Personal information
- Born: 31 January 1996 (age 30) Townsville, Queensland
- Listed height: 6 ft 2 in (1.88 m)

Career information
- High school: Lake Ginninderra College (Canberra, ACT)
- College: SMU (2014–2016)
- Playing career: 2011–present

Career history
- 2011–2014: Townsville Fire
- 2016–2020: Canberra Capitals
- 2021–2023: Sydney Flames
- 2023–2024: Melbourne Boomers
- 2024–2025: Geelong United
- 2025–2026: Sydney Flames
- 2026–present: Tasmania Jewels

Career highlights
- 2× WNBL champion (2019, 2019–20);

= Keely Froling =

Australian basketball player

Keely Jane Froling (born 31 January 1996) is an Australian professional basketball player.

==Career==

===College===
Froling played college basketball for two years at Southern Methodist University in Dallas, Texas for the SMU Mustangs. Froling decided to return home after her sophomore season, to complete her studies and pursue her career in Australia.

===WNBL===
Born and raised in Townsville, Froling would begin her WNBL career in her home town, signed as a development player alongside her twin sister, with the Townsville Fire for the 2011–12 WNBL season. Froling remained a member of the Fire's roster through to 2014. She then departed to begin her college career in the United States. Froling cut her college career short to return to Australia and join the Canberra Capitals. She played five seasons for the Capitals, the last of which came in the 2020 WNBL Hub season. She played for the Sydney Flames in 2021–22 and 2022–23 before joining the Melbourne Boomers for the 2023–24 season. She then joined Geelong United for the 2024–25 season. She returned to the Sydney Flames for the 2025–26 season.

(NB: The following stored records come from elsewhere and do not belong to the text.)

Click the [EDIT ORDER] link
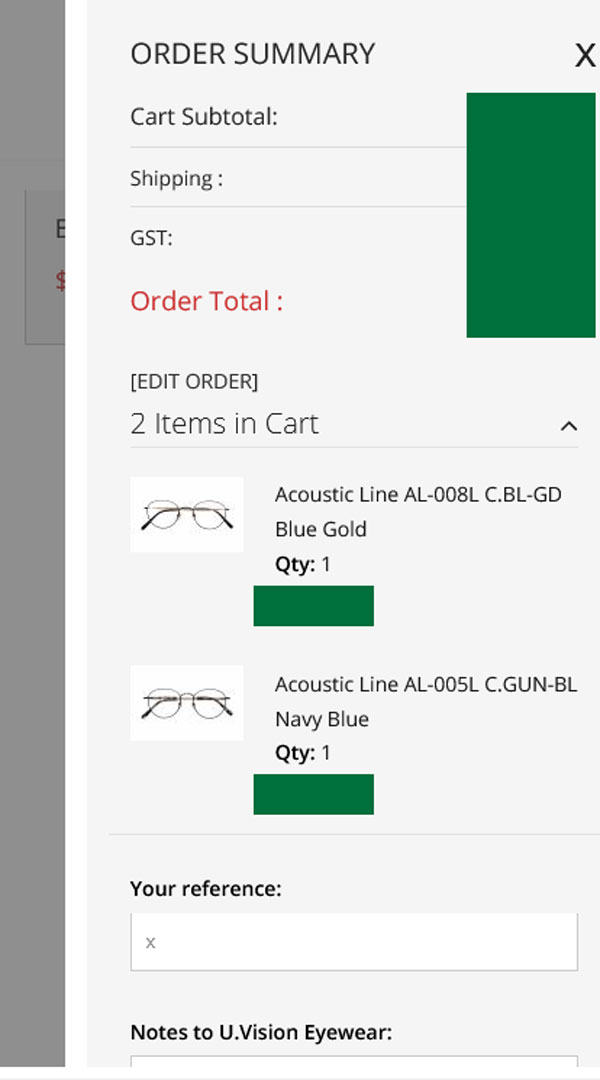194,381
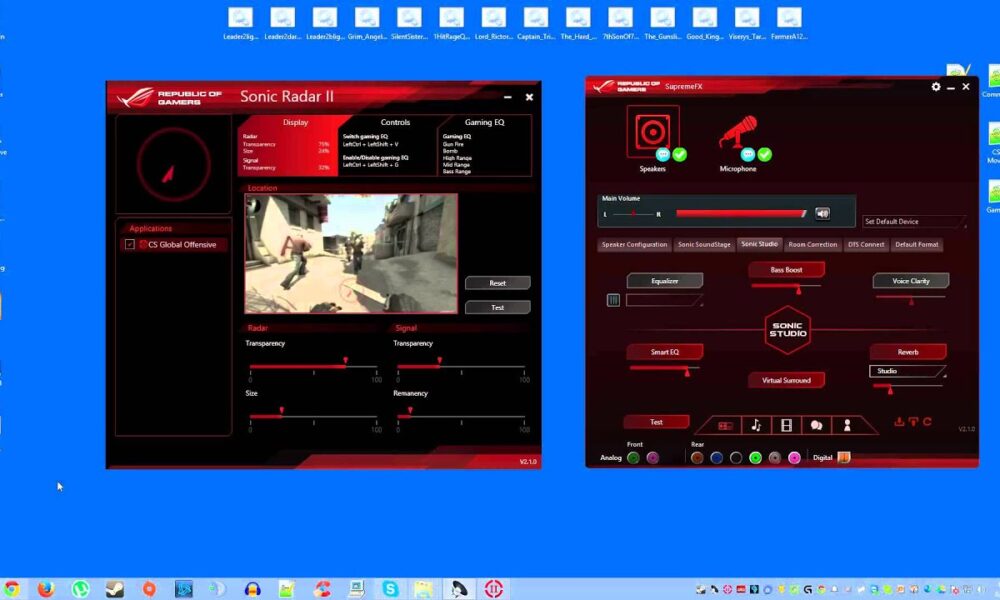Screen dimensions: 1000x600
Task: Open the Set Default Device dropdown
Action: pyautogui.click(x=914, y=222)
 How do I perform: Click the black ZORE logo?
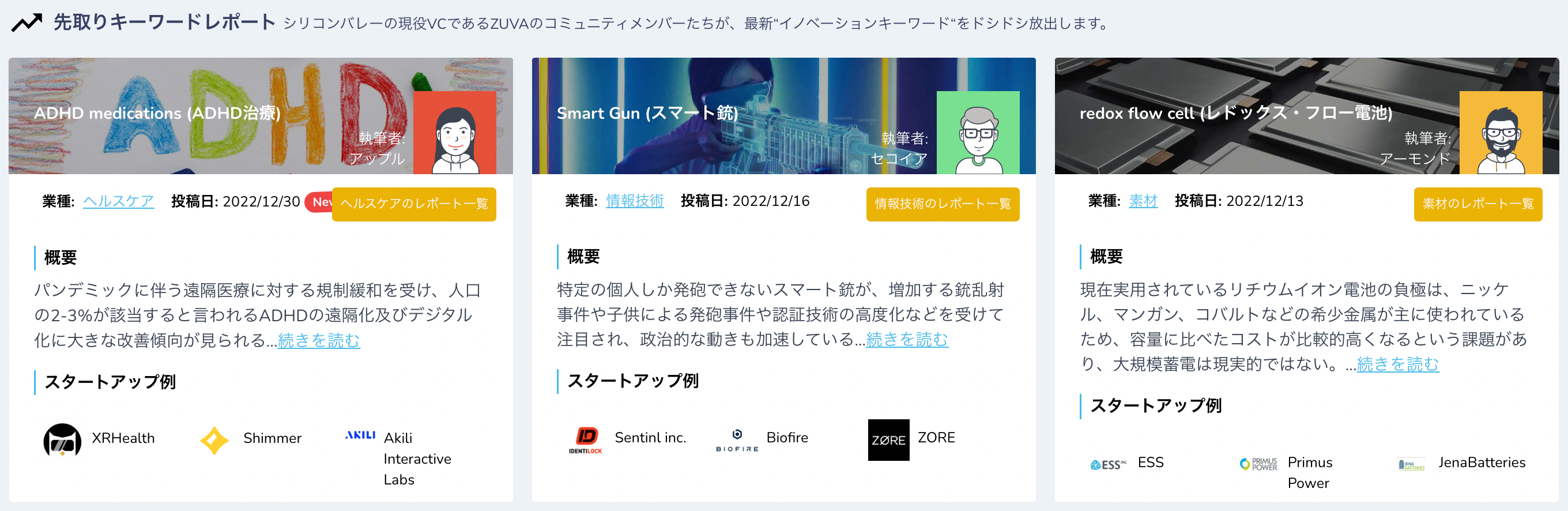[888, 439]
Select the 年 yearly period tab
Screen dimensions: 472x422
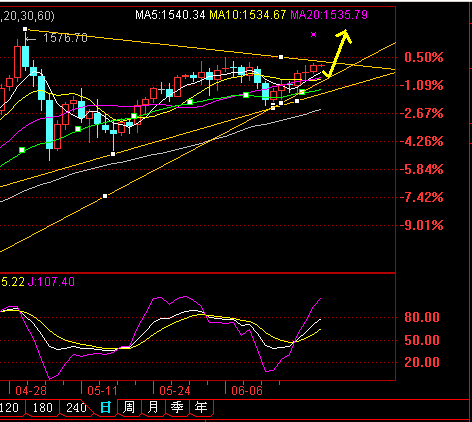coord(201,408)
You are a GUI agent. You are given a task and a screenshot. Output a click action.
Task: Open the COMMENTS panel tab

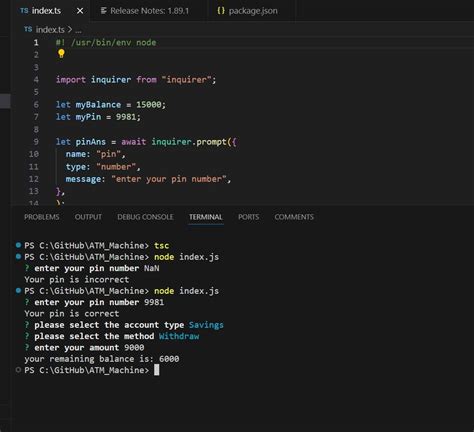tap(294, 217)
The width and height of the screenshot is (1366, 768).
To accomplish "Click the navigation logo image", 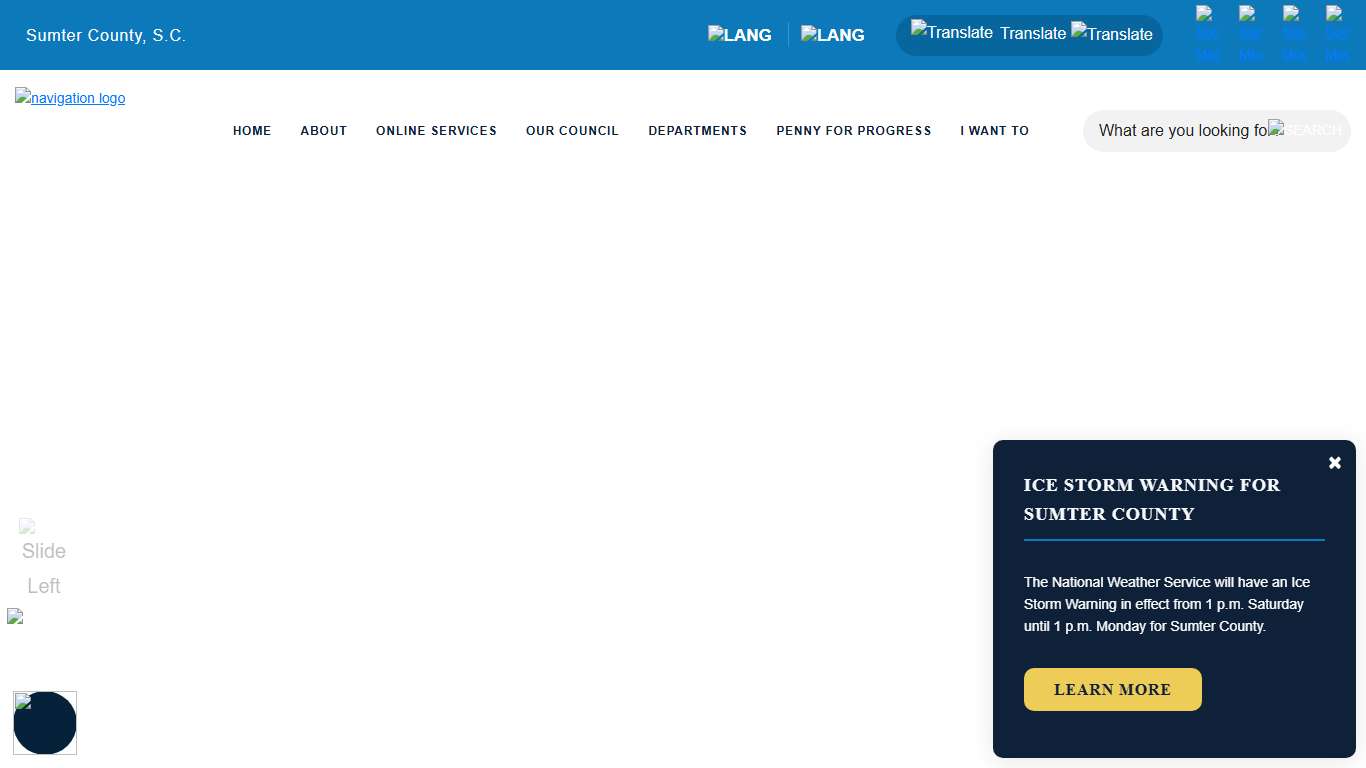I will point(70,98).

On 17 April 2026, Froling signed with the Tasmania Jewels for the 2026–27 WNBL season, becoming the club's first rostered player signing.

===State league===
In 2025, Froling re-joined the Launceston Tornadoes of the NBL1 South for her fifth season with the club.

In 2026, Froling joined the Northern Force for their inaugural season in the NBL1 South. She was named All-NBL1 South Second Team.

===National team===
Froling first played for Australia at the 2011 FIBA Oceania Under-16 Championship for Women where she took home Gold. She would then go on to participate in the world championship in Amsterdam, Netherlands where Australia placed 5th.

==Personal life==
Froling has a twin sister, Alicia who is also a professional basketball player. She played alongside her in Townsville, SMU and the U17 National team. Their younger brothers, Harry and Sam, have also represented Australia internationally.